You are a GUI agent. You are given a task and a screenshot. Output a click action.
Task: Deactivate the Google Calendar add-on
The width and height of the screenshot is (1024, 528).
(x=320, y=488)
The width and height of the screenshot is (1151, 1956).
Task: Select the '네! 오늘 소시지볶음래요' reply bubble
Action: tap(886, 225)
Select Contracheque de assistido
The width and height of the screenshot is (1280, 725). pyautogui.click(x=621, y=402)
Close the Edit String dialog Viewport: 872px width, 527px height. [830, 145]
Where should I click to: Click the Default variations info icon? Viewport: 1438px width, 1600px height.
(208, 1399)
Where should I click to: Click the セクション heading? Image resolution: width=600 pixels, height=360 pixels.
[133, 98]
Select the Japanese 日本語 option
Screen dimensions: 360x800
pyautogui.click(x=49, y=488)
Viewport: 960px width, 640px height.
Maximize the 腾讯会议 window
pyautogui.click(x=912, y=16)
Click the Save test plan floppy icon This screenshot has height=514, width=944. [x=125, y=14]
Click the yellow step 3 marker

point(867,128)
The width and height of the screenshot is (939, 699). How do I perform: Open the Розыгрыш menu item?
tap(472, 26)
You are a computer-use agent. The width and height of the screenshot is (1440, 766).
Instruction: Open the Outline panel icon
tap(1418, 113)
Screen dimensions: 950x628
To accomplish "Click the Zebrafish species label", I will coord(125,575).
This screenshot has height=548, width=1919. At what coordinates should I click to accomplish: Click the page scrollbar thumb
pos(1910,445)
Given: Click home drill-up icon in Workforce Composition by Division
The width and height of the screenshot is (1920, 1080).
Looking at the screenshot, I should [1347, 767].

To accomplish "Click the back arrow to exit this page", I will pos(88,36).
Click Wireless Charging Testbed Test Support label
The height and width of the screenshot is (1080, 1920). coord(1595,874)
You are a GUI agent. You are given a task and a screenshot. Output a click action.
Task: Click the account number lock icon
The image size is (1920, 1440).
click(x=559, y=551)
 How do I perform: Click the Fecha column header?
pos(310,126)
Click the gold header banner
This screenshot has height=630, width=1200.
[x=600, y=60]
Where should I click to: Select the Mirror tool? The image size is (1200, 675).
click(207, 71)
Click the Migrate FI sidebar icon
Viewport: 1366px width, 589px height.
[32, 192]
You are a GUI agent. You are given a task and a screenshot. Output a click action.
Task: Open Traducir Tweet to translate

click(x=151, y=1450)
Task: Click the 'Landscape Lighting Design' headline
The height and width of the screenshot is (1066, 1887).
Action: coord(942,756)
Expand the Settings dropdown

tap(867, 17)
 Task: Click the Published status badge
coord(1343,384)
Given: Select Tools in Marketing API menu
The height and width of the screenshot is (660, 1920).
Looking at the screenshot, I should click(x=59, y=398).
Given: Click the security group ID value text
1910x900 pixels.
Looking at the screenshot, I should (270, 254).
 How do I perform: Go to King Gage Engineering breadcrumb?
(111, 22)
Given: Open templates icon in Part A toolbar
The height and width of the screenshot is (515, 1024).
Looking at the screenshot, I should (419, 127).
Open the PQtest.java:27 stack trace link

========

• TASK BRIEF: Write out all the material above again, putting "Display area" in place of each "Viewport" and leaving everything else unchanged.

• RESULT OF THIS EXERCISE:
You are a GUI agent. You are given a task and a screenshot. Output a click action.
Task: Deactivate the Google Calendar add-on
The width and height of the screenshot is (1024, 528).
(x=320, y=488)
The width and height of the screenshot is (1151, 1956).
Task: Select the '네! 오늘 소시지볶음래요' reply bubble
Action: tap(886, 225)
Select Contracheque de assistido
The width and height of the screenshot is (1280, 725). pyautogui.click(x=621, y=402)
Close the Edit String dialog Display area: 872px width, 527px height. [830, 145]
Where should I click to: Click the Default variations info icon? Display area: 1438px width, 1600px height.
(208, 1399)
Where should I click to: Click the セクション heading? Image resolution: width=600 pixels, height=360 pixels.
[133, 98]
Select the Japanese 日本語 option
Screen dimensions: 360x800
pyautogui.click(x=49, y=488)
Display area: 960px width, 640px height.
Maximize the 腾讯会议 window
pyautogui.click(x=912, y=16)
Click the Save test plan floppy icon This screenshot has height=514, width=944. [x=125, y=14]
Click the yellow step 3 marker

point(867,128)
The width and height of the screenshot is (939, 699). How do I perform: Open the Розыгрыш menu item?
tap(472, 26)
You are a computer-use agent. The width and height of the screenshot is (1440, 766).
Instruction: Open the Outline panel icon
tap(1418, 113)
Screen dimensions: 950x628
To accomplish "Click the Zebrafish species label", I will coord(125,575).
This screenshot has height=548, width=1919. At what coordinates should I click to accomplish: Click the page scrollbar thumb
pos(1910,445)
Given: Click home drill-up icon in Workforce Composition by Division
The width and height of the screenshot is (1920, 1080).
Looking at the screenshot, I should [1347, 767].

To accomplish "Click the back arrow to exit this page", I will pos(88,36).
Click Wireless Charging Testbed Test Support label
The height and width of the screenshot is (1080, 1920). coord(1595,874)
You are a GUI agent. You are given a task and a screenshot. Output a click action.
Task: Click the account number lock icon
The image size is (1920, 1440).
click(x=559, y=551)
 How do I perform: Click the Fecha column header?
pos(310,126)
Click the gold header banner
This screenshot has height=630, width=1200.
[x=600, y=60]
Where should I click to: Select the Mirror tool? The image size is (1200, 675).
click(207, 71)
Click the Migrate FI sidebar icon
Display area: 1366px width, 589px height.
[32, 192]
You are a GUI agent. You are given a task and a screenshot. Output a click action.
Task: Open Traducir Tweet to translate

click(x=151, y=1450)
Task: Click the 'Landscape Lighting Design' headline
The height and width of the screenshot is (1066, 1887).
Action: coord(942,756)
Expand the Settings dropdown

tap(867, 17)
 Task: Click the Published status badge
coord(1343,384)
Given: Select Tools in Marketing API menu
The height and width of the screenshot is (660, 1920).
Looking at the screenshot, I should click(x=59, y=398).
Given: Click the security group ID value text
1910x900 pixels.
Looking at the screenshot, I should (270, 254).
 How do I perform: Go to King Gage Engineering breadcrumb?
(111, 22)
Given: Open templates icon in Part A toolbar
The height and width of the screenshot is (515, 1024).
Looking at the screenshot, I should (419, 127).
Open the PQtest.java:27 stack trace link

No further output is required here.